Wrecking in the Bahamas

Feb. 01, 2024

Wrecking in the Bahamas

“Wracking – n. salvaging goods from a wrecked ship: 1788 Some call it “going a raking”: from “to rake,” searching for something with diligence and care; others “going a wracking” from “wrack” a foundered ship.”

Dictionary of Bahamian English, 1982

STRATEGICALLY LOCATED GATEWAY

The Bahamas, a chain of islands with many uncharted banks and cays, form a barrier between the Atlantic Ocean, the Florida Straits, the Windward Passage and the Caribbean Sea. Ships under sail transiting this area in search of the riches of the Western Caribbean, Mexico, and Central America encountered the uncertain conditions of northeastern winds, hurricanes, unpredictable currents and shifting sandbanks throughout their transit. These unpredictable conditions, along with lack of navigational tools and inaccurate charts, conspired to drive many vessels onto the windward coasts of North Eleuthera, Harbour Island, Abacos, Bimini Cays and the west end of Grand Bahama (Lawlor & Lawlor, 2008).

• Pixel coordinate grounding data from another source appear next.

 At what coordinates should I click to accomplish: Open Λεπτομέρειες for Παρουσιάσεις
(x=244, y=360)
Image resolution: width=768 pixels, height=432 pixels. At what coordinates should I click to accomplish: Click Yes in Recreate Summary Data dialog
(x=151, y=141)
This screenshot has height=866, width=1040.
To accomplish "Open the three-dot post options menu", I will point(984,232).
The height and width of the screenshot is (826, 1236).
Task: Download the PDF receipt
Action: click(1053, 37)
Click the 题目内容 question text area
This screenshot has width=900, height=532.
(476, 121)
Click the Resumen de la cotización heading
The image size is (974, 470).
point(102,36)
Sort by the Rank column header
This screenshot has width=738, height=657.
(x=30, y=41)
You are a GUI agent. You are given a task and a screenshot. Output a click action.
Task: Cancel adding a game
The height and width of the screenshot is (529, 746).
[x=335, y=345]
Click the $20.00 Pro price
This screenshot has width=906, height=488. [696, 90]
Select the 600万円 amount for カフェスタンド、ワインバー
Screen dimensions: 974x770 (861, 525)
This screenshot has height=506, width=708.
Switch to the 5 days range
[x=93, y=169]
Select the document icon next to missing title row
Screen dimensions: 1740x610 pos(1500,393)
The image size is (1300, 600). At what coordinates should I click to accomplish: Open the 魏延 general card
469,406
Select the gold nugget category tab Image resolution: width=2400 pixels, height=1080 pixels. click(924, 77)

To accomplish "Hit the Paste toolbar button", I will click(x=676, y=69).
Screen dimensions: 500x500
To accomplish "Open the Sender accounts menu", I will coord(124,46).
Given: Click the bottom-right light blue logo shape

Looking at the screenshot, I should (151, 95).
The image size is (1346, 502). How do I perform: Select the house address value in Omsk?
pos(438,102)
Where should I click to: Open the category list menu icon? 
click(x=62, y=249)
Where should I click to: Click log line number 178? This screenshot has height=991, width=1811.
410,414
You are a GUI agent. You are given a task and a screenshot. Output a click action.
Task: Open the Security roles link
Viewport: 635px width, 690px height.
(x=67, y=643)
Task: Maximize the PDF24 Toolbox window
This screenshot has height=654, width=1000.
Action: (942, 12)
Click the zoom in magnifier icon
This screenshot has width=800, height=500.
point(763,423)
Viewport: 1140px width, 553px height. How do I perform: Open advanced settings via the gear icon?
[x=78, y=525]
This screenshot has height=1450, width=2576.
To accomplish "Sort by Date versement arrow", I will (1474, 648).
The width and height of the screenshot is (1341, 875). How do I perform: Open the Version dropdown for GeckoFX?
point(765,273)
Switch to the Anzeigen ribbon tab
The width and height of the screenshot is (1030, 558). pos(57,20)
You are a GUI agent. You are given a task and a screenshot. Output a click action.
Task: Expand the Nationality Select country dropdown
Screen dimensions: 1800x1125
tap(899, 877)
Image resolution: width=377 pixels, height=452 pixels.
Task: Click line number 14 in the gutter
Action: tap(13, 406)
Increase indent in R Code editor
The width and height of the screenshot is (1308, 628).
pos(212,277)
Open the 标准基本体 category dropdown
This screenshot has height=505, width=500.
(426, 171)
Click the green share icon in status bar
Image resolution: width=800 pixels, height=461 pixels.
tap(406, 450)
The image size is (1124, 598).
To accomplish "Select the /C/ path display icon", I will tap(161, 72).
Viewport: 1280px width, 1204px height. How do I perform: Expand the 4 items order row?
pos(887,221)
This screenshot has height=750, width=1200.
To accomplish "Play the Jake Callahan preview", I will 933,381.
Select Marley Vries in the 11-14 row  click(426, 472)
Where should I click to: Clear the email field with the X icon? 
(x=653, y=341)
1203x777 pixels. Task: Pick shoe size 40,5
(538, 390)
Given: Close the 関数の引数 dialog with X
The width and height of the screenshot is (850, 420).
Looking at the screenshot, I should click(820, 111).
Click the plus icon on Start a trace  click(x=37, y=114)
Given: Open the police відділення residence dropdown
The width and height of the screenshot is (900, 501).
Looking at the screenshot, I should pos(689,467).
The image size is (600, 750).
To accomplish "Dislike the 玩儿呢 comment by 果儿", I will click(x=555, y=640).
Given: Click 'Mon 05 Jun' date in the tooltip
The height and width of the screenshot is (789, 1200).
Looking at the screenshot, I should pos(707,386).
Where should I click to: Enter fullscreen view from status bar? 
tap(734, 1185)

The Peninsula and Gulf of Florida or Channel Bahamas with the Bahama Islands
From the private collection of Mr. & Mrs. Orjan Lindroth.

WRECKING TO SURVIVE

The practice of luring foreign ships to wreck on reefs or shoals with the intent of plundering began with the first settlers, the Eleutheran Adventurers, a company of religious dissidents from Bermuda. Religious restraint soon gave way to the necessity for plunder as a means of survival. Primarily farmers and seamen, the ‘Adventurers’ began migrating to New Providence in the 1660s, attracted by ambergris, wrecks, and salt.

Though the practice of wrecking has been documented “as early as 1684 when marauders began establishing themselves throughout the Bahamas,” (Horner, Ship Wreck) wrecking as a profession became a cornerstone of the Bahamian economy through much of the 18th and 19th centuries.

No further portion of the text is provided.